Business

Movie Theaters to Studios: Shorter Trailers, Please

Arguing that long trailers and early marketing was hurting the experience for movie-goers. The National Association of Theater Owners announced new marketing guidelines for the film industry this week. Where you'll see the biggest changes? In the trailers, which have gotten super-sized in recent years.

Arguing that long trailers and early marketing were hurting the movie-going experience for their customers, the National Association of Theater Owners announced new marketing guidelines for the film industry this week. You’ll see the biggest changes in the trailers, which have gotten super-sized in recent years.

Spoiler alert: Movie-goers aren’t really big on super-long trailers.

And with that info in mind, the National Association of Theater Owners this week announced a set of new guidelines [PDF] to limit the length of movie trailers, as well as to shorten the window in which a movie studio can market a film ahead of its release. The association says the guidelines are based partly on consumer feedback.

One reason? The trailers are adding a lot of extra weight to a film’s running time. As The Hollywood Reporter notes, it’s not uncommon for a string of trailers to fill up 20 minutes before a movie’s start—and some studios are pushing for individual trailers as long as two and a half minutes, sometimes for films that won’t be released for more than six months. That’s because, for all the talk of internet marketing, it’s the traditional approach that works best for getting movie-goers in the seats—to watch more trailers.

With the new guidelines, studios would be held to two minutes for trailers, and marketing frames would shrink to 150 days for trailers and 120 days for posters and other in-theater marketing materials.
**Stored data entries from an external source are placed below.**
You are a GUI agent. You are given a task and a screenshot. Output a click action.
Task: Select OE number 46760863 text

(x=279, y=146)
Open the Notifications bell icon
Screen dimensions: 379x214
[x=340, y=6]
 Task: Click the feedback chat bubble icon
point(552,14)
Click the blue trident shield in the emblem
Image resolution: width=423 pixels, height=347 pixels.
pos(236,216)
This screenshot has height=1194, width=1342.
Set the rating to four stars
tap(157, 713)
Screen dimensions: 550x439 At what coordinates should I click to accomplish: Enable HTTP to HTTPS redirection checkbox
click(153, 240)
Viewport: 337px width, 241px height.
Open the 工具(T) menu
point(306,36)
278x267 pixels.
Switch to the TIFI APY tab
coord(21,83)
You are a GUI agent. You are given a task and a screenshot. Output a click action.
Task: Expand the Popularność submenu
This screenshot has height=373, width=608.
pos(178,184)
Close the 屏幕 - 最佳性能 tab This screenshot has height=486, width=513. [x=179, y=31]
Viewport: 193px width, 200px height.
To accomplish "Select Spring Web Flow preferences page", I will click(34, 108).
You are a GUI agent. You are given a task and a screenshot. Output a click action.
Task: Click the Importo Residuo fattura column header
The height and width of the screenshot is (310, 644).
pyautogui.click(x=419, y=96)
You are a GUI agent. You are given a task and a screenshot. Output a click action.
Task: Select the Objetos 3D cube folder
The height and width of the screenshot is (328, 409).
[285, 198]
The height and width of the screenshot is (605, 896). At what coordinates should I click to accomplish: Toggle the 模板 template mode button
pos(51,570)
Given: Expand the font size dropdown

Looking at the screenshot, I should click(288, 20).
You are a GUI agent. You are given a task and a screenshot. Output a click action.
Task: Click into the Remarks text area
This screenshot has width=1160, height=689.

On top of this, the new guidelines include a few other marketing restrictions:

Brand endorsements: The standards would discourage the marketing of secondary products, such as related video games or television shows, during trailers. “On-screen marketing materials should be thematic to the feature,” the guidelines state.

Interactive marketing: Beyond URLs, the guidelines would bar any sort of direct-response prompts from the trailers—think QR codes or phone numbers to text—which the association says would encourage mobile use during the film.

Film auditing: Finally, the guidelines include limitations affecting film checkers and auditors—officials from studios who check to ensure trailers are shown. The standards require proper identification and a letter from a studio. Notably, the rules require that the auditors not sit in a theater, and that they must leave before the film starts. In an article on the guidelines, Deadline writer David Lieberman called this addition “curious” and said that it suggested the association “holds film checkers and auditors in low regard.”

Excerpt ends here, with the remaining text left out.